“Nossos corpos são pedagógicos”, Maria Clara Araújo, autora de Pedagogias das Travestilidades

A pedagoga, ativista e pesquisadora Maria Clara Araújo fala sobre seu livro Pedagogias das Travestilidades e sobre a importância de conhecer e documentar a história de mulheres trans e travestis no Brasil

Maria Clara Araújo, autora de Pedagogias das Travestilidades | Foto: Divulgação, Arte: Victoria Sacagami

“Não podemos nos esquecer dos passos… dos tantos passos dados para chegar até aqui”. É com essa reverência à história e às que vieram antes de nós que começa o livro “Pedagogia das Travestilidades” (Editora Civilização Brasileira), escrito pela pedagoga, ativista e pesquisadora Maria Clara Araújo.

Mestranda em Sociologia da Educação pela Universidade de São Paulo (USP), Araújo foi a primeira da sua família a ingressar no ensino superior, e ainda uma das poucas travestis negras no Brasil a realizar o feito.

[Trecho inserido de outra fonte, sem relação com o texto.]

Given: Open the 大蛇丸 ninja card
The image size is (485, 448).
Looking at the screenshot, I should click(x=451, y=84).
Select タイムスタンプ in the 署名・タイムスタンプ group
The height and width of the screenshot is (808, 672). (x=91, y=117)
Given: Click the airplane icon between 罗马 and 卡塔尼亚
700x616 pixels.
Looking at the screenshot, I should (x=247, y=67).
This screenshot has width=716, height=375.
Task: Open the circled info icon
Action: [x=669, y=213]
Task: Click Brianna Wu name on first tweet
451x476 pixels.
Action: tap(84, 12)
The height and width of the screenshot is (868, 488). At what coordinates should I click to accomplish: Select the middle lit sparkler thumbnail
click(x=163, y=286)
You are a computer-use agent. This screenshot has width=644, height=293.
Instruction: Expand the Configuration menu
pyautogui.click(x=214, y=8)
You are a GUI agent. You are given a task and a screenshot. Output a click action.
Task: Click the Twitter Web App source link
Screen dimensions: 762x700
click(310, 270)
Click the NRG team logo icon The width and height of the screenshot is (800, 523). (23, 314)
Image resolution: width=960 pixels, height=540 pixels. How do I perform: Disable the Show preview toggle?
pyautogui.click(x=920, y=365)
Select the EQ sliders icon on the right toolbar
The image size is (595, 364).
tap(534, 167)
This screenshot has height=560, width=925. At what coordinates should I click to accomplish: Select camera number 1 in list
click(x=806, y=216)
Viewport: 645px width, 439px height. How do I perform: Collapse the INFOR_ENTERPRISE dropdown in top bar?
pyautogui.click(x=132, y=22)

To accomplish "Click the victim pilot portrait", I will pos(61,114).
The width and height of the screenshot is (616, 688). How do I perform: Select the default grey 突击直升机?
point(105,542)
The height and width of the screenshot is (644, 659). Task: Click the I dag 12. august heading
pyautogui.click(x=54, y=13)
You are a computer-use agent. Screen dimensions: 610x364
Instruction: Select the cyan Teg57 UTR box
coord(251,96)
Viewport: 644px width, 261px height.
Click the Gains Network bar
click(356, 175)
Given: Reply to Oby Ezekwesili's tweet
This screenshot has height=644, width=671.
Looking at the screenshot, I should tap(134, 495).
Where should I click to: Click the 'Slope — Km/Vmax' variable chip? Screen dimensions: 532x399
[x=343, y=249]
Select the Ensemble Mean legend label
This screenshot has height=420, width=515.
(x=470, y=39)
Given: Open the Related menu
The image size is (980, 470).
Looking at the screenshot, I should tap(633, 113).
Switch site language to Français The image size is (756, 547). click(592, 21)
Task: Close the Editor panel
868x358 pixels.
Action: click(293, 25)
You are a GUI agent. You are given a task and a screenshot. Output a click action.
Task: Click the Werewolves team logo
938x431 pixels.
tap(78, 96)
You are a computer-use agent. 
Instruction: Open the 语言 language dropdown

Em 2015, quando Araújo estava na graduação, a Universidade Federal de Pernambuco (UFPE) não tinha uma política de nome social para pessoas trans, como ela. Foi então que ela publicou em uma rede social o “Meu manifesto pela igualdade: sobre ser travesti e ter sido aprovada em uma universidade federal”, que também faz parte do livro. No texto, ela visibiliza essa vitória, mas também denuncia como o espaço acadêmico ainda exclui esses corpos.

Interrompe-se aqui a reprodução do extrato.